Task requirements:
Without pictures, return the lines from the one containing "Instruction: Open the Go To menu" through the last line of the data below, exactly.

Stored records:
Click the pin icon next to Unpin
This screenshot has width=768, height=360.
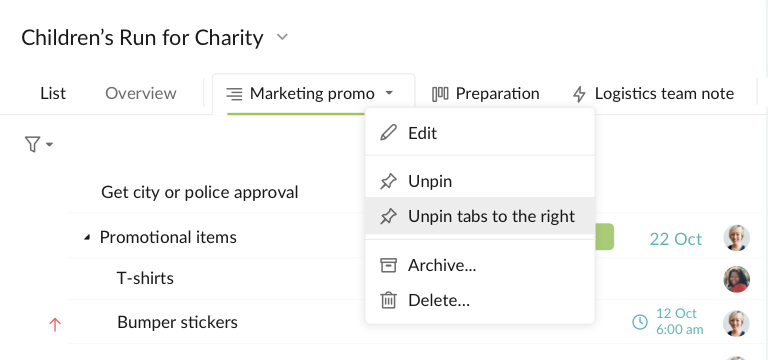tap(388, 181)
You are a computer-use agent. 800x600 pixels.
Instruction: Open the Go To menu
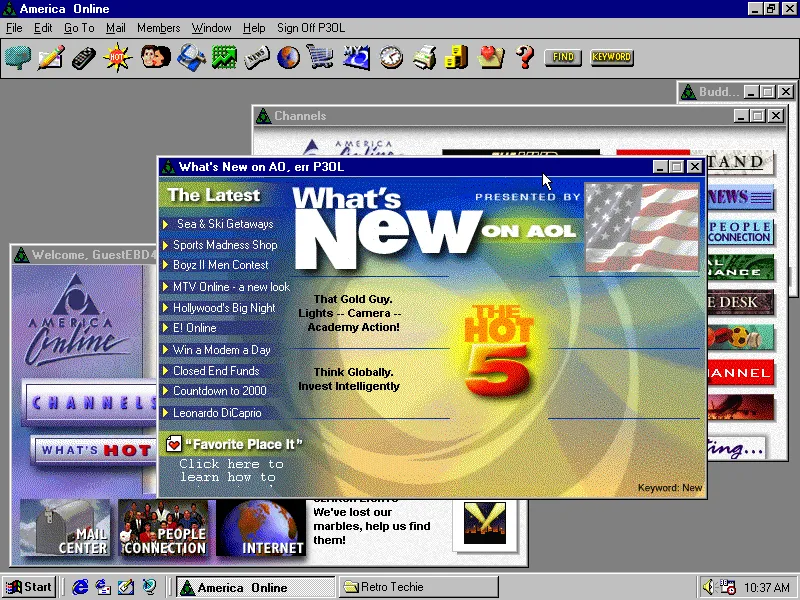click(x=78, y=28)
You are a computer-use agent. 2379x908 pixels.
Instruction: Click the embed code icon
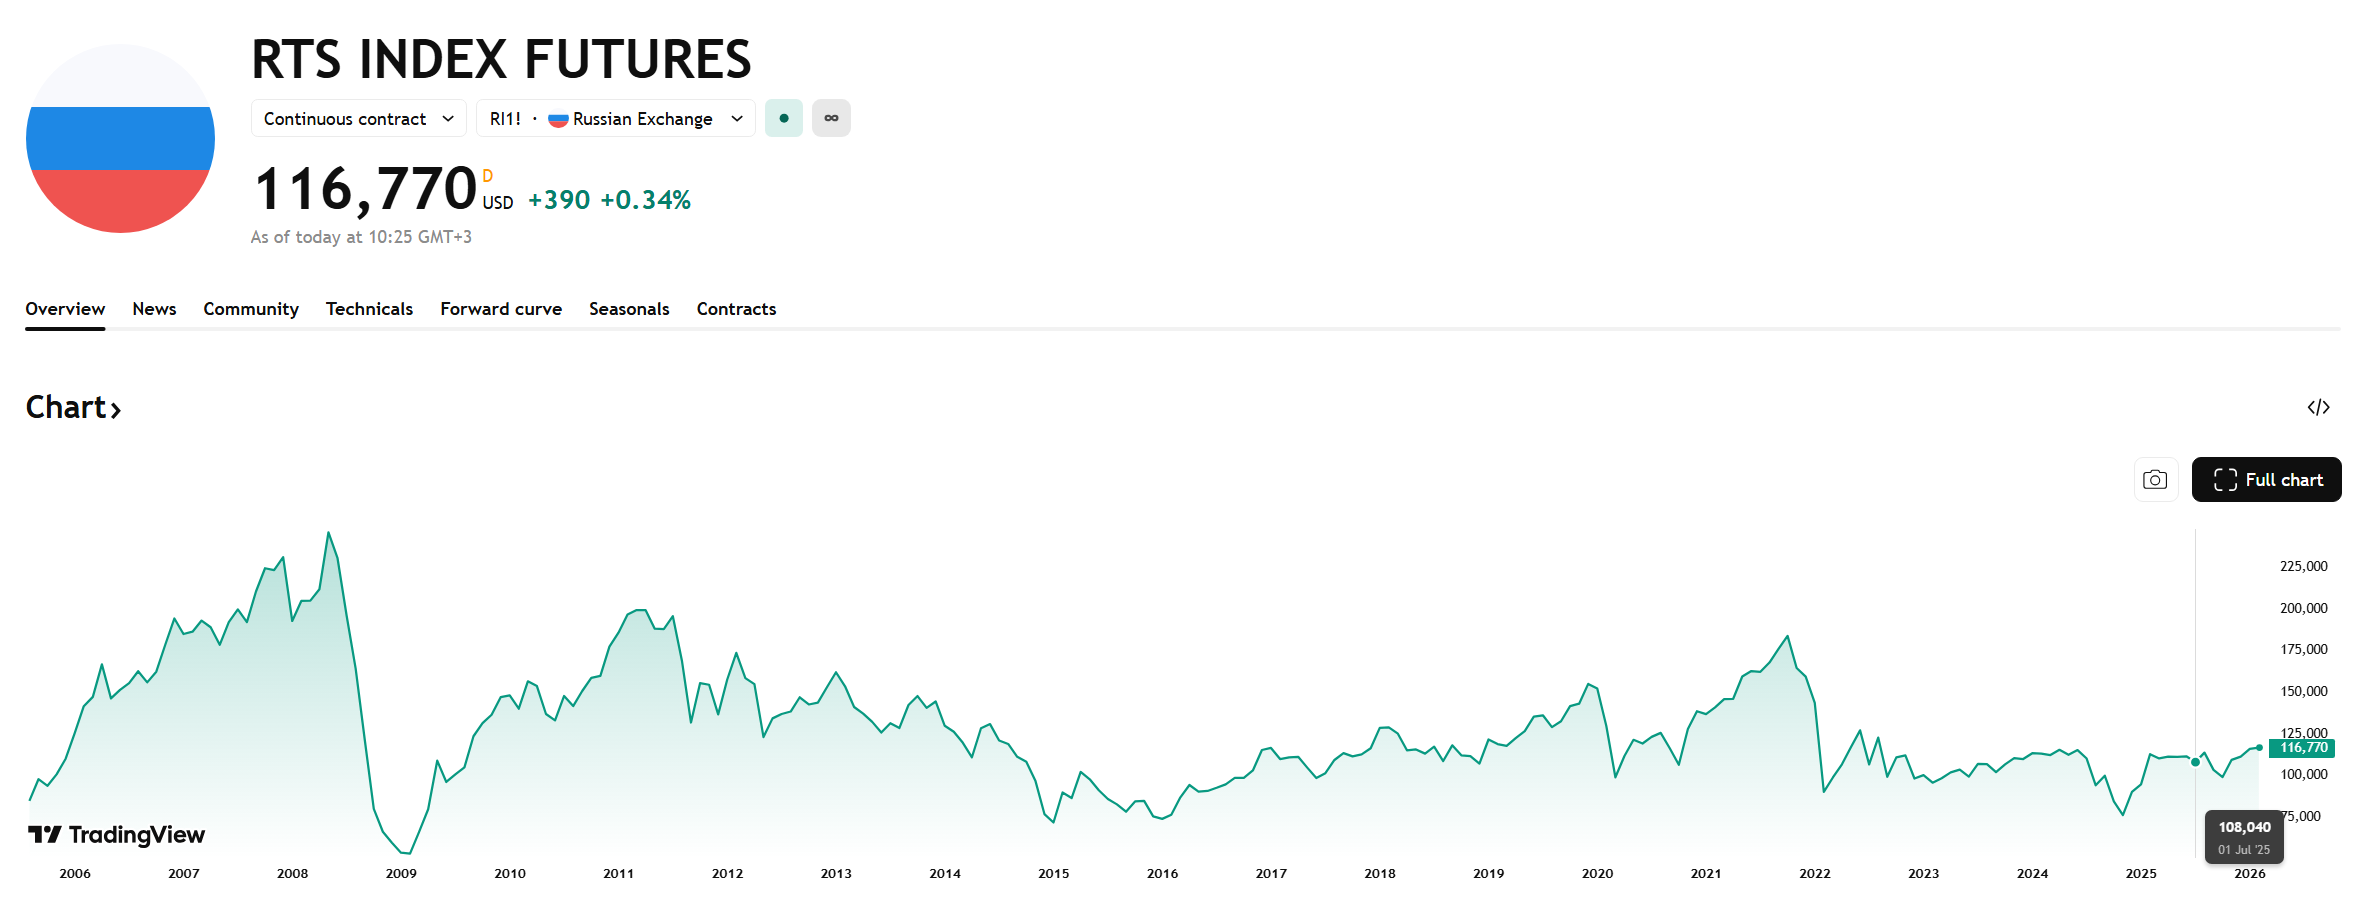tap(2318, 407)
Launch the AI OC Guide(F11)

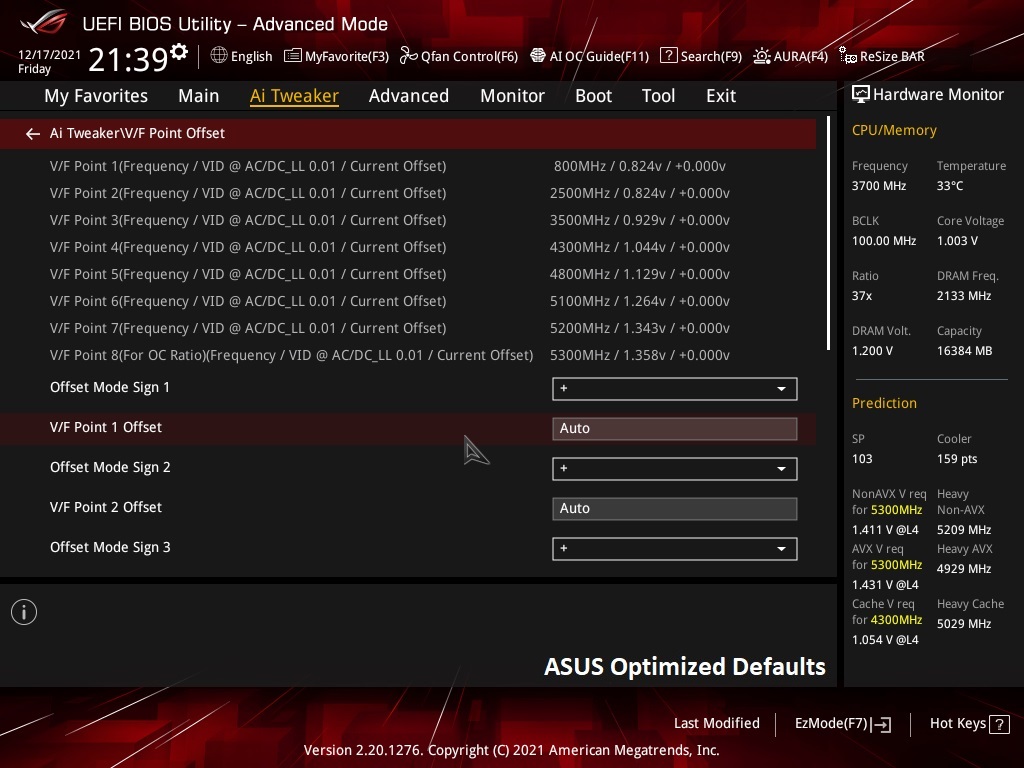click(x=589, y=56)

Result of this exercise:
Instruction: Open the Go To menu
click(x=78, y=28)
You are a computer-use agent. 2379x908 pixels.
Instruction: Click the embed code icon
tap(2318, 407)
Launch the AI OC Guide(F11)

click(x=589, y=56)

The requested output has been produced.